_ASSIGNMENT_. Write out the records again, exactly, leaving none out.

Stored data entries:
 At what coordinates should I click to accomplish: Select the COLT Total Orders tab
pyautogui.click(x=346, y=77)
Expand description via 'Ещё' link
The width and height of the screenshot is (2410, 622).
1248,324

_TASK OUTPUT_.
 At what coordinates should I click to accomplish: Select the COLT Total Orders tab
pyautogui.click(x=346, y=77)
Expand description via 'Ещё' link
The width and height of the screenshot is (2410, 622).
1248,324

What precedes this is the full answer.